Insgesamt war also die rechtswidrige Informationsverweigerung seitens der Beklagten 'relevant' für eine Abstimmung über die Bilanz für das Jahr 1999, sodass die Versagung der Einsichtnahme in die Unterlagen der Gesellschaft den Beschluss anfechtbar gemacht hat.

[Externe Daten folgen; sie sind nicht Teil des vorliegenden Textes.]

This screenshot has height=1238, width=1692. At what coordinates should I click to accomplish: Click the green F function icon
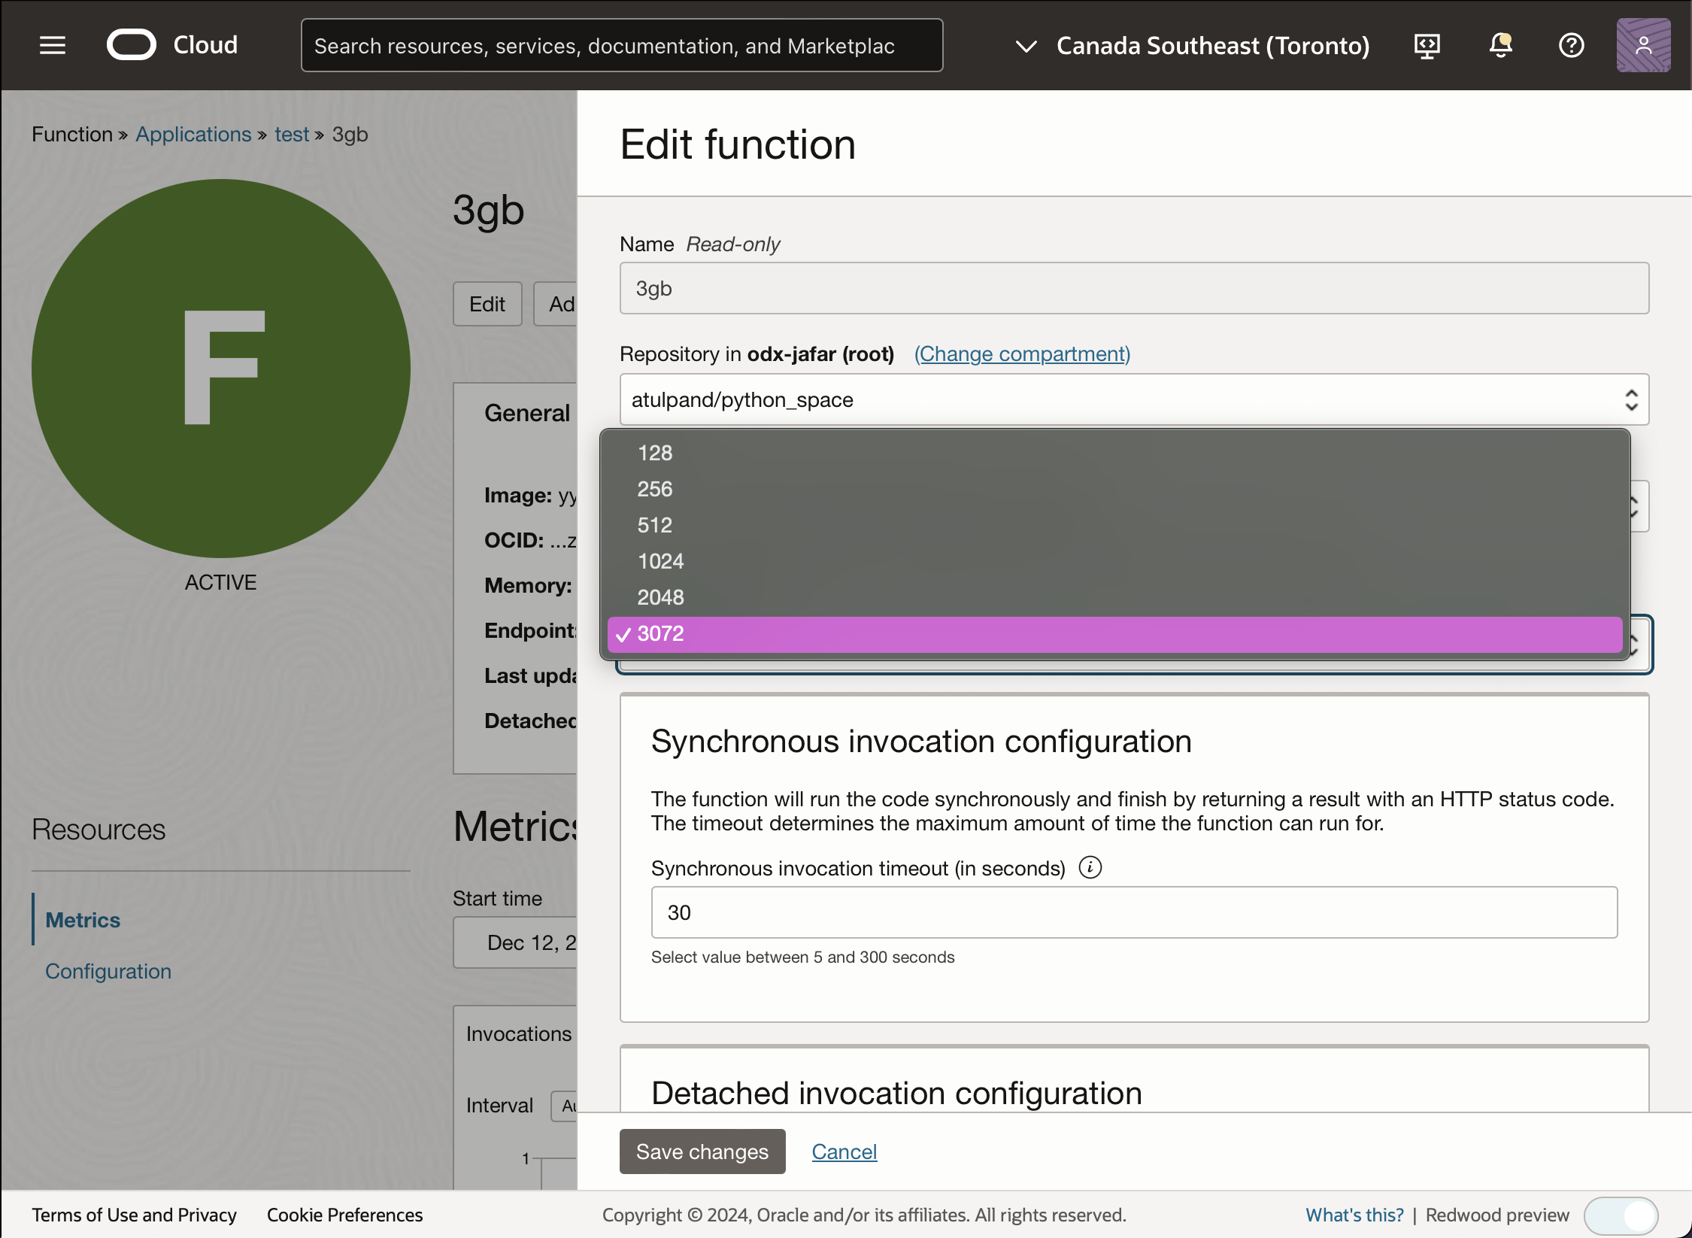221,368
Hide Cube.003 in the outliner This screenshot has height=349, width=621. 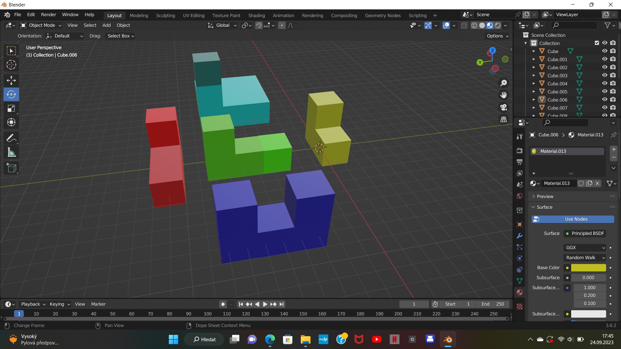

4. Der nach Schluss der mündlichen Verhandlung am 19. November 2002 eingegangene, nicht nach § 283 S. 1 ZPO nachgelassene Schriftsatz der Beklagten gibt dem Senat keinen Anlass, die mündliche Verhandlung wieder zu eröffnen, §§ 283 S. 2, 156 Abs. 1 ZPO. Hinsichtlich der von der Beklagten betonten Bereitschaft, eine eingeschränkte Akteneinsicht zu gewähren, weist der Senat darauf hin, dass der Gesellschafter nicht verpflichtet ist, sich mit einer teilweisen Einsichtnahme zufriedenzugeben. Er kann von der Gesellschaft nicht darauf verwiesen werden, zunächst einmal 'unstreitige' Unterlagen einzusehen, um sodann eine gerichtliche Auseinandersetzung über ein weiteres Einsichtsrecht zu führen, dann erneut Einsicht zu nehmen, um restliche Unterlagen zu überprüfen und dann u. U. bereits eingesehene Unterlagen erneut zu kontrollieren, um etwa Wechselbezüglichkeiten zu erkennen und bewerten zu können. Diese Mehrarbeit ist dem einsichtsberechtigten Gesellschafter unzumutbar; eine - vom Gesellschafter zu erstreitende - Auskunft in Teilschritten sieht das Gesetz nicht vor.

5. Die Kostenentscheidung beruht auf § 91 ZPO; die Entscheidung zur vorläufigen Vollstreckbarkeit ergibt sich aus §§ 708 Nr. 10, 711, 713 ZPO.